Cypress PSoC 6 WiFi-BT Pioneer Kit  Specs and More

There's no shortage of development kits out there designed to provide easy ways to try out new microcontrollers (MCUs). Part of the problem is knowing which one to get. For professionals, you can start with the requirements of your project and work backward. For beginners and hobbyists, it's not so simple. When used to "Arduino-alike" or "Raspberry Pi-alike," taking a step into something a little more robust can be daunting.

Enter the Great PSoC 6 challenge for the chance to get hands-on with a Cypress PSoC 6 WiFi-BT Pioneer Kit!

Today we are looking at the Cypress PSoC 6 WiFi-BT Pioneer Kit, an evaluation board designed to give both beginners and professionals an easy access point to their PSoC 6 line of dual MCUs.


Cypress PSoC 6 Wifi BT Pioneer Kit

Writing about evaluation boards usually leans heavily on comparing the stats of the MCUs themselves. After all, when many boards are little more than USB/power interfaces to a chip broken out to pins, it makes sense.

The PSoC 6 consists of two MCUs, one primary Arm Cortex-M4 running at 150MHz, and a secondary 100MHz Arm Cortex M0+ for low power operation. The chip also features 1MB Flash and 288KB SRAM, connectivity for analog and digital peripherals, and Cypress patented CapSense touch-sensing system.

While the chips themselves are clearly powerful and fully featured, the Cypress PSoC 6 WiFi-BT Pioneer Kit (hereafter Pioneer Kit) offers a lot more outside of the SoC than in it.

What is the Cypress PSoC 6 WiFi-BT Pioneer Kit?Pioneer Board features

The Pioneer Kit consists of an evaluation board for the PSoC 6, an LCD screen with some added sensor peripherals, a USB-a to USB Type-C connector, and several jumper cables that can double as aerials for the onboard capacitive proximity sensor.

The board breaks out most of the PSoC 6's features, including the aforementioned CapSense proximity sensor, a five-segment CapSense slider, two CapSense buttons, and various options for I/O arranged to grant compatibility to Arduino Uno footprint peripherals. The board's pin layout is designed to give compatibility with 3.3v Arduino shields when not using the LCD screen.

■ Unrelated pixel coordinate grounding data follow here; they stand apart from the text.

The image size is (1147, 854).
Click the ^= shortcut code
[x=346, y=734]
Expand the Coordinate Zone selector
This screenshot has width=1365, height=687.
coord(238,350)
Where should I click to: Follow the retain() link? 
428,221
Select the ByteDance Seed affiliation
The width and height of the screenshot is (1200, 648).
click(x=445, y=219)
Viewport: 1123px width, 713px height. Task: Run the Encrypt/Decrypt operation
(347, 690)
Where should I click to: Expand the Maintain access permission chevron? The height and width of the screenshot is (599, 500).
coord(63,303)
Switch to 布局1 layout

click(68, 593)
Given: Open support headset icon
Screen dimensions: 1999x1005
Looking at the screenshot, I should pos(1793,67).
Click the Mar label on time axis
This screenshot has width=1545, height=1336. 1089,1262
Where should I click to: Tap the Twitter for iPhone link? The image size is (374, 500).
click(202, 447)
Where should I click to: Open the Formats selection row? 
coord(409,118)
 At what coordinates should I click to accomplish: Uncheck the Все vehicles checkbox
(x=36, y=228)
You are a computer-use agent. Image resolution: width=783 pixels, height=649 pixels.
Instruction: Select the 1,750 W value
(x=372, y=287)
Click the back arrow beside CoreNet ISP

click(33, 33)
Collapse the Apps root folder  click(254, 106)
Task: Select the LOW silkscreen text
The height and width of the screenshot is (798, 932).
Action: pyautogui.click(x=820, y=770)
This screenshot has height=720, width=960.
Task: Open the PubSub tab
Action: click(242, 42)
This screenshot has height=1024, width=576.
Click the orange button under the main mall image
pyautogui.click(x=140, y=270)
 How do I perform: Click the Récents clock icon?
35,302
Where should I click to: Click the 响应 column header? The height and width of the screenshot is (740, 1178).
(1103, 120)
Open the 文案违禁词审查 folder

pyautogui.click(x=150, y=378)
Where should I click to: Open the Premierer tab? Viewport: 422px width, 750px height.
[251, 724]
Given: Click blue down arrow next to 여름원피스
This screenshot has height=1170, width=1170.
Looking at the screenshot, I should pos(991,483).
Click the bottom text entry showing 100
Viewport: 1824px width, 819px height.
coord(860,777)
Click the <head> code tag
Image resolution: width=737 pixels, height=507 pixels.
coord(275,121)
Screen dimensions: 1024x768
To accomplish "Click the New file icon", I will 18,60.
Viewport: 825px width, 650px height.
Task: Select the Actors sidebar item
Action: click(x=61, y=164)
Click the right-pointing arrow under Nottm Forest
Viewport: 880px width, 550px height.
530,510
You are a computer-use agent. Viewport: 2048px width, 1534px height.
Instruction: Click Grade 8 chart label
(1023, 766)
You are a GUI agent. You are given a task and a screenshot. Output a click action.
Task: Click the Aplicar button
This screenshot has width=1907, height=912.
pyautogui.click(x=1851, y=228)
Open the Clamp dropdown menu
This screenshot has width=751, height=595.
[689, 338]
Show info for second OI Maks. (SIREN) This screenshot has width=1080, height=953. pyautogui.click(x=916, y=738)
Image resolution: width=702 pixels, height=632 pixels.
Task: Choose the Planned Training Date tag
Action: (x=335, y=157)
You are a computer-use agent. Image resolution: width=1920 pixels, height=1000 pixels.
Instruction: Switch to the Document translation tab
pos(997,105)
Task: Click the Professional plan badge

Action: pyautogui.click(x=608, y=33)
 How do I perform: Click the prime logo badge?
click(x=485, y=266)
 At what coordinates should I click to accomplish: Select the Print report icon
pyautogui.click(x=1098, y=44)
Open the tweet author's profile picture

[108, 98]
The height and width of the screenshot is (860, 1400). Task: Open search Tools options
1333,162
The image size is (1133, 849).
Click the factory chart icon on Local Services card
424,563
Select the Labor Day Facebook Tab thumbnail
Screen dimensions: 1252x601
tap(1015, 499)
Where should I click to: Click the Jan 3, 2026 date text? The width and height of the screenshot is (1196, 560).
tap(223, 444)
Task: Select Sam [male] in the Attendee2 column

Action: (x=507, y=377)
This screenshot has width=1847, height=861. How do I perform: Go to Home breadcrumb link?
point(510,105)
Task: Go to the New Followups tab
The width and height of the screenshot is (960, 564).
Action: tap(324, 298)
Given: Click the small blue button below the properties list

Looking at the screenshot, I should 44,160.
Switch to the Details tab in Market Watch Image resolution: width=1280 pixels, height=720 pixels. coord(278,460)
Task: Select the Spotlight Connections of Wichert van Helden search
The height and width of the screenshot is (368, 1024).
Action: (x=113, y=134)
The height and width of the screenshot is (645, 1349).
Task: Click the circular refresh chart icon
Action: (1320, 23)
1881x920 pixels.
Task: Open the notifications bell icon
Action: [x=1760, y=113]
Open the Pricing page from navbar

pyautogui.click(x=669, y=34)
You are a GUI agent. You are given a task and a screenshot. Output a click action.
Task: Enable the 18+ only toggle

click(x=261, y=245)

Connectivity is taken care of via a Murata LBEE5KL1DX combi WiFi and Bluetooth chip module, and there is an additional 512Mb NOR flash available via a separate chip.

Programming and debugging comes courtesy of the onboard KitProg2 (updatable to KitProg 3), capable of acting as a USB to UART, I2C, and SPI bridge. 

More Than a Simple Screen

Cypress multi-feature LCD screen

The included LCD screen with the Pioneer Kit provides some great features for experimenting with. Alongside the 2.4 inch 240 x 320 LCD screen, you get an ambient light sensor, a three-axis accelerometer, a three-axis gyroscope, and a PDM microphone. The LCD shield also features a 3.5mm jack input capable of supporting both AHJand OMTP headphones and a 32-bit audio codec for working with microphones and speakers.

That is a lot to pack into a simple screen, but it's been well thought out. Since it was designed alongside the evaluation boards for the PSoC 6, example code is already available, showing how these peripherals can work in working programs.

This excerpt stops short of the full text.